An ode to the Kodak cameras that would have been

kodak graveyardKodak has been in trouble for awhile. Over the past few months it’s sort of reminded me of someone in a SAW movie: hacking away at his limbs to save himself. Kodak’s been slicing departments with the greater good in mind, and once it killed its sensor business, we felt like its camera division entirely wasn’t long for this world.

Kodak is potentially leaving two victims in its wake: the PlayFull Zi12 and the EasyShare M750. The pocket camcorder and Wi-Fi point-and-shoot were shown off at CES just last month, and while they weren’t revolutionary digital imaging devices, they had vision — something that’s been missing from Kodak cameras for awhile.

The EasyShare M750 took a cloud-based approach, and entered the Wi-Fi point and shoot market, no holds-barred. Kodak had introduced socially-integrated cameras before, but their capabilities fell short and only auto-uploaded your photos to a couple of sites (like Facebook and Flickr). The M750 opened up your options, and outdid some competitors that were just storing images in their own cloud storage centers — you could send photos to a Kodak Wi-Fi printer, copy to a Wi-Fi device, save to  your PC, push to your smartphone, or auto-share them.

Like most Kodak cameras, the M750 wasn’t the most capable thing on the market, but it rose above the mediocre models we’ve seen in the past. With a 16-megapixel sensor, 3-inch capacitive touchscreen, and HD video capture, Kodak outfitted the M750 with most of the new, emerging trends that consumers are starting to look for more and more. It also made a point to plug Kodak’s many cloud and printing solutions products, a segment it’s going to have to capitalize. And it was to cost $170, not a bad price, all things considered.

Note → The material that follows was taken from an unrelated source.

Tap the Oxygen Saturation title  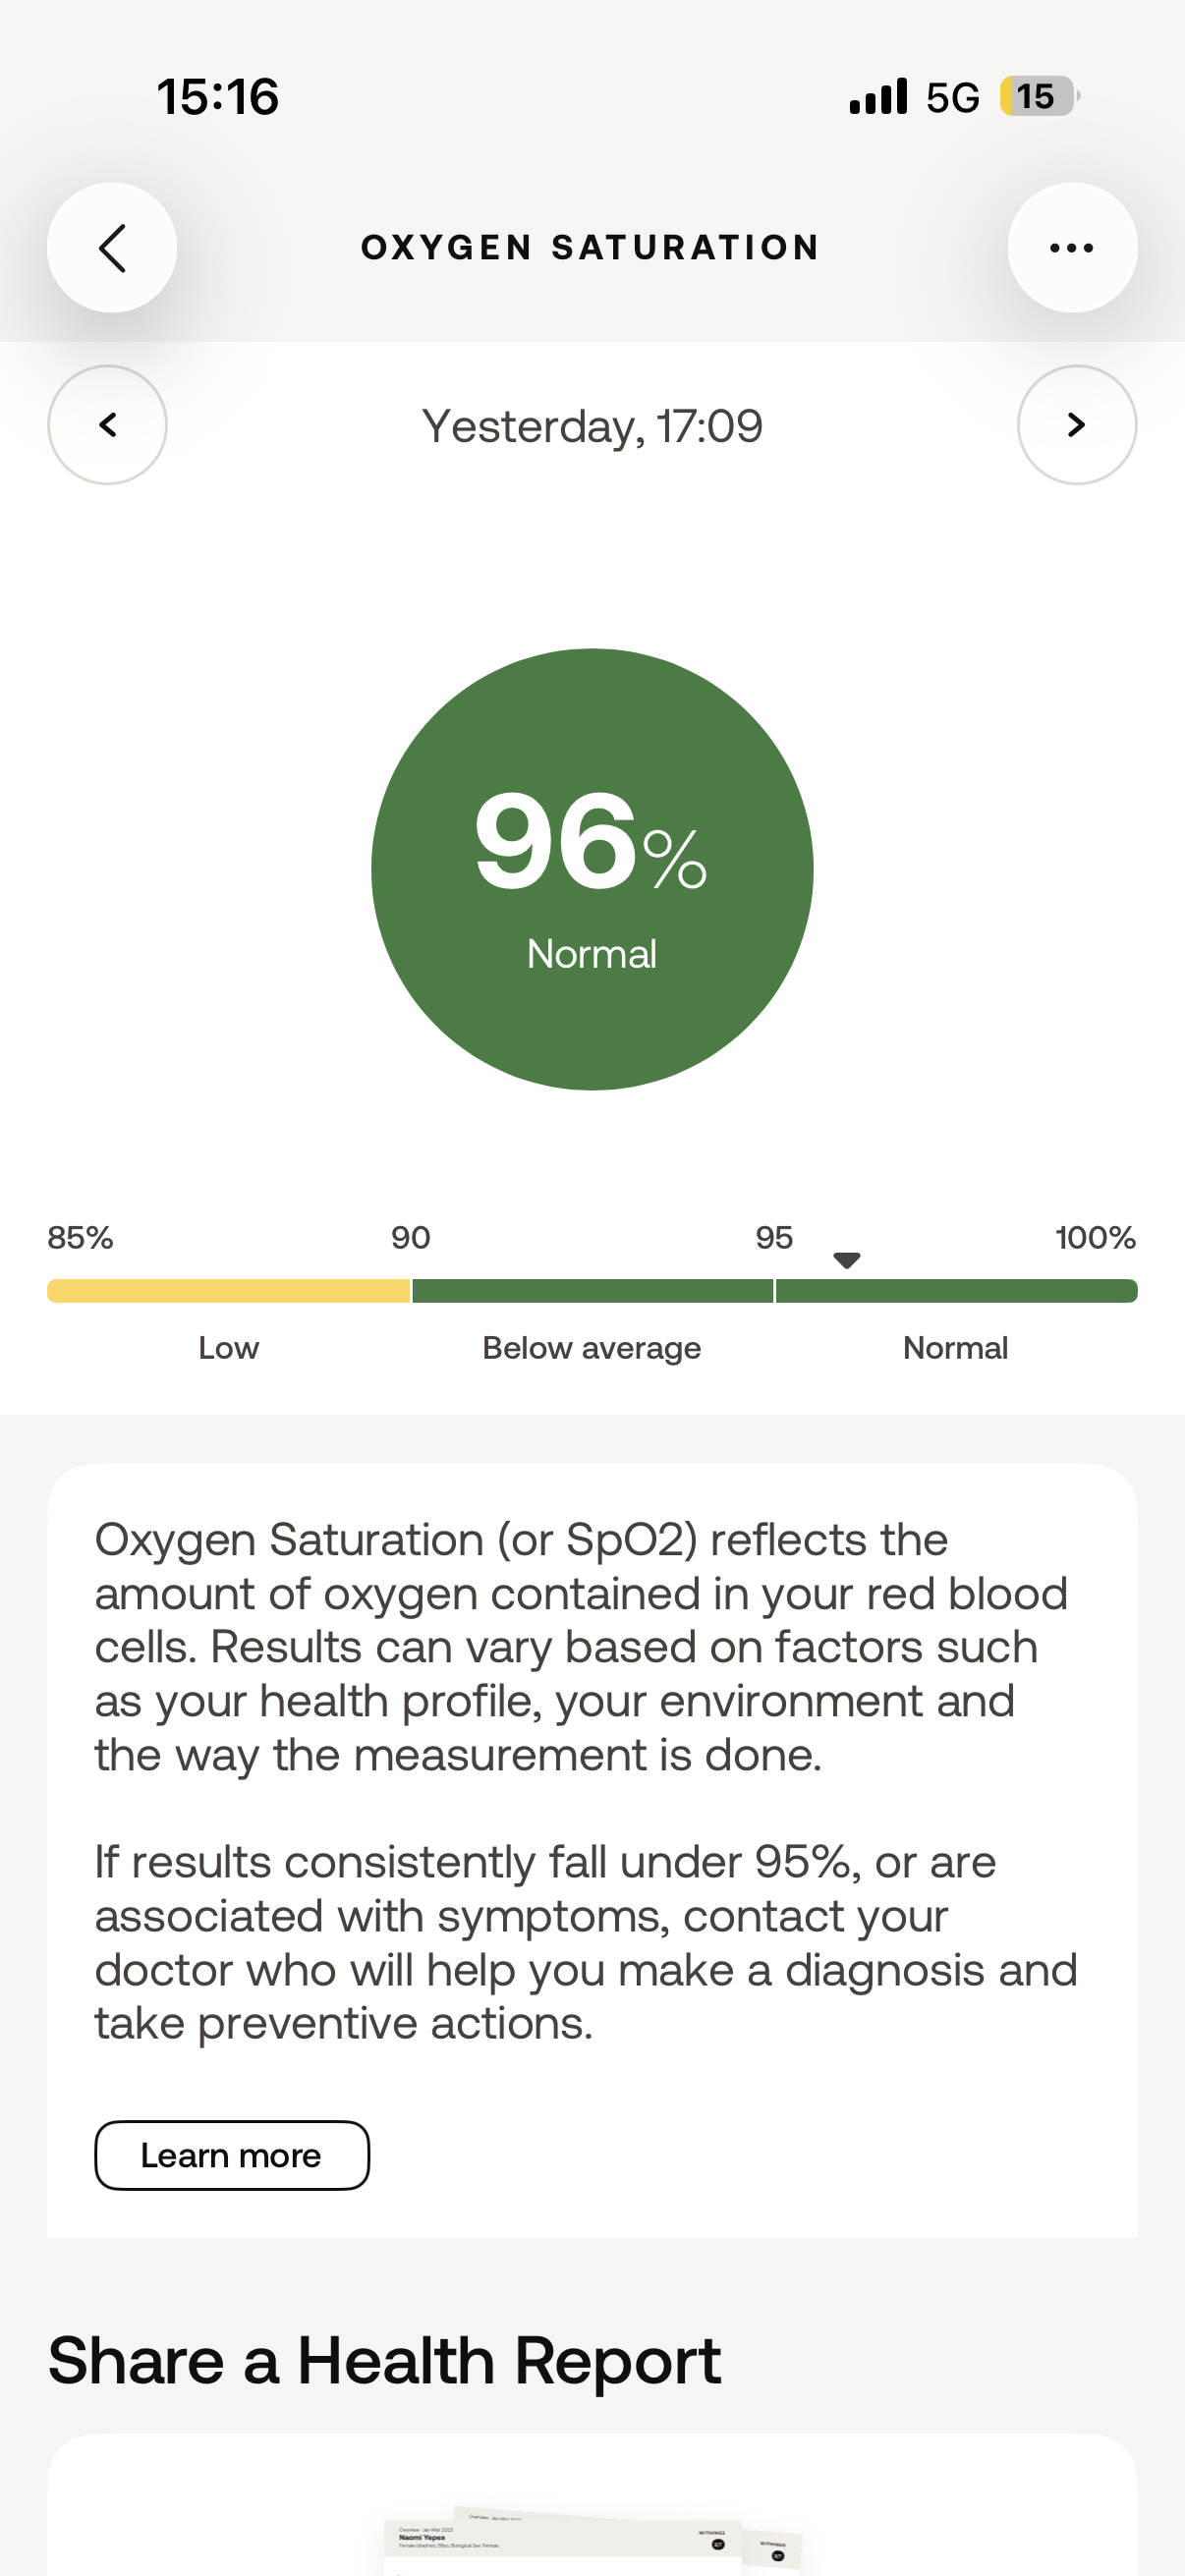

We also got a look at the PlayFull Zi12, an impressive update in its handheld camcorder line. The body had been redesigned and slimmed-down, and actually struck us as surprisingly sleek-looking for a Kodak device (which generally come off feeling and looking like children’s toys). It also packed an upgraded sensor and flash, and in our brief demo, the video capture was remarkably improved.

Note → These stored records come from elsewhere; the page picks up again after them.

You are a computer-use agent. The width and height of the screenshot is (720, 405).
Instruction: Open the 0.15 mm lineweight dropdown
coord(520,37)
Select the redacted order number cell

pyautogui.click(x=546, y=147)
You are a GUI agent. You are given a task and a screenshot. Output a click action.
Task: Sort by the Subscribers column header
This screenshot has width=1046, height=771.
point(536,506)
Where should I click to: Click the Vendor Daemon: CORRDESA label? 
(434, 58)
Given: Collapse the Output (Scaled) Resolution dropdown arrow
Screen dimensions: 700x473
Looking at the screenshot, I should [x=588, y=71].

It was a meager lineup to say the least, and it indicated Kodak was winding down its point-and-shoot business. But now that we’ve been told the units will likely never launch, it’s all very real. Shutting down Kodak cameras is the end of a legacy, and two victims are these capable devices that won’t see the light of day, and whose brief appearance at CES yielded some happy surprises.